I am trying to analyze two variables: Currency exchange rate and Stock price of a company. I am computing the correlation between them to determine whether the currency exchange rate has some effect on the stock price.

When I took the dataset for the year 2017-18, the correlation observed = 0.676.
For the year 2016-2017: -0.27.
And for the years 2013-2018: -0.412.

The correlation is almost inverted!

Now I have two questions:

1. Given the recent trend, is it safe to say that a growth in the exchange rate will positively effect the stock price (with > 0.5 probability)?
2. Is it because of the nature of the two variables i.e. the fact that the exchange rate is not the only factor determining the share price, that I am observing such contrasting results when the dataset size is increased/modified?
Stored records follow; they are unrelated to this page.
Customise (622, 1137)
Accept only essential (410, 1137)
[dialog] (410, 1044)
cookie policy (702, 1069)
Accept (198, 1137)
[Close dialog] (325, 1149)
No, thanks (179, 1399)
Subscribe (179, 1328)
EDIT Including an image of the graph of the two variables as well(Orange: Exchange rate, White: Stock price):

Answer 1

1. No. Whether an increase in exchange rate will have a positive effect on stock price is a causal question that cannot be answered from the data alone. Under the Pearlian framework of causal inference, it is possible to establish causation without an experimental intervention if you can control for all confounders, but for financial variables like this, that is very, very hard. If, on the other hand, you meant to ask whether the conditional probability of observing an increase in stock price given an increase in exchange rate is greater than 0.5 (an observational question), you can in principle get that from the data but will need something more sophisticated than linear correlation (see below).
2. Essentially, yes. However, there is also the possibility that there is simply low-frequency noise in the data that is independent of any variable you can measure.

Now, the larger issue may be that you are not using the right tools to analyze this kind of time series data, which is better modeled as a random process than random variable. You should look at the cross-correlation function to start. Also, if you want to establish "predictive causality" of exchange rate on stock price, you can look into Granger causality or transfer entropy. If you really want to quantify the probability of successful prediction, you will need to use a model that makes strong assumptions about the nature of the data-generating process.

However, the take-home message is that financial processes are very complex and difficult to predict. Even the predictions of top securities analysts on Wall Street often fail to do better than chance.